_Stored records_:
Segment Open
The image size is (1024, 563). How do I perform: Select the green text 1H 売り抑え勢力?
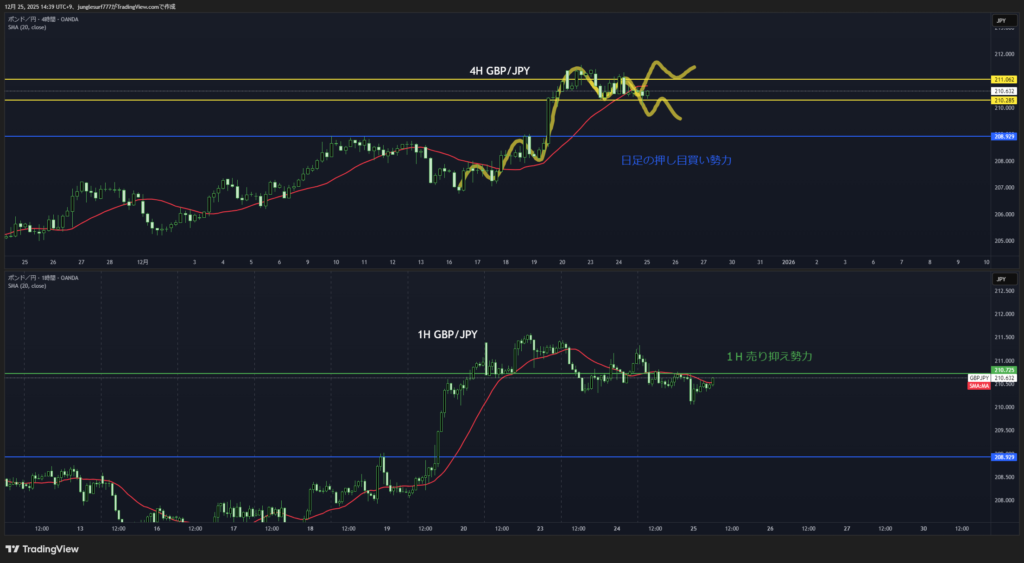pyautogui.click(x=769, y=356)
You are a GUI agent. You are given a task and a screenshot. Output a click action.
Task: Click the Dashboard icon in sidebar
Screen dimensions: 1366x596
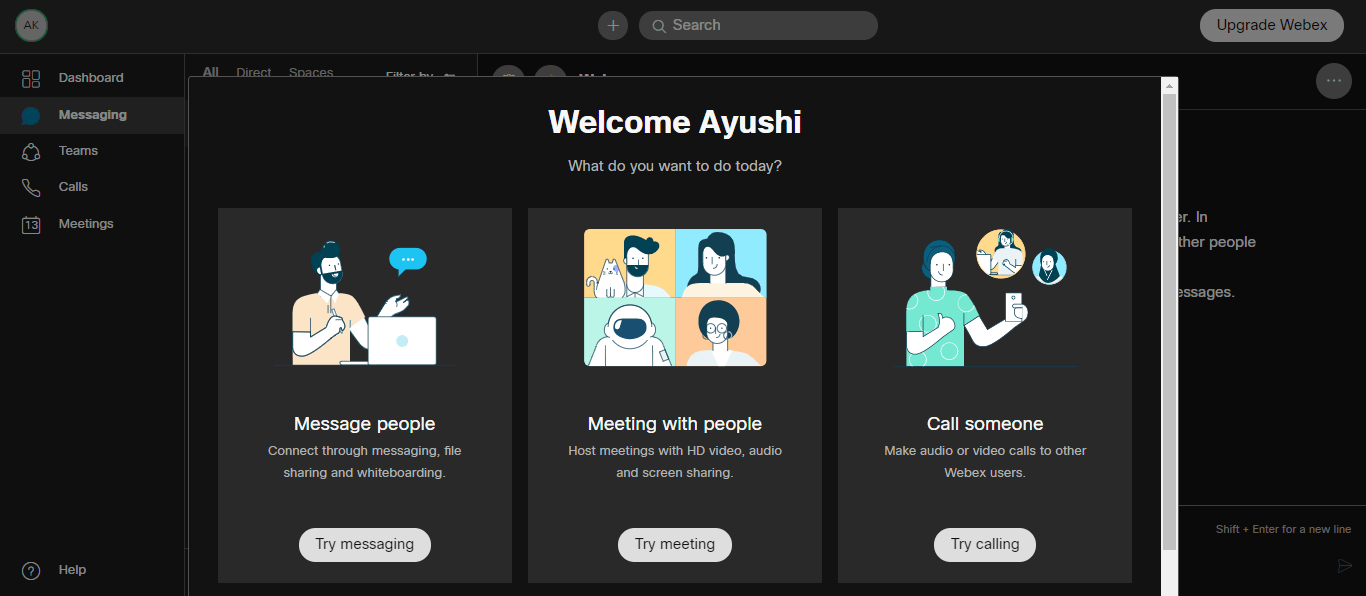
Segment Closed
_What the exercise asks_: Your answer must be the records above, word for word, with every picture left out.

_Output of the exercise_:
The image size is (1024, 563). How do I perform: Select the green text 1H 売り抑え勢力?
pyautogui.click(x=769, y=356)
You are a GUI agent. You are given a task and a screenshot. Output a click action.
Task: Click the Dashboard icon in sidebar
Screen dimensions: 1366x596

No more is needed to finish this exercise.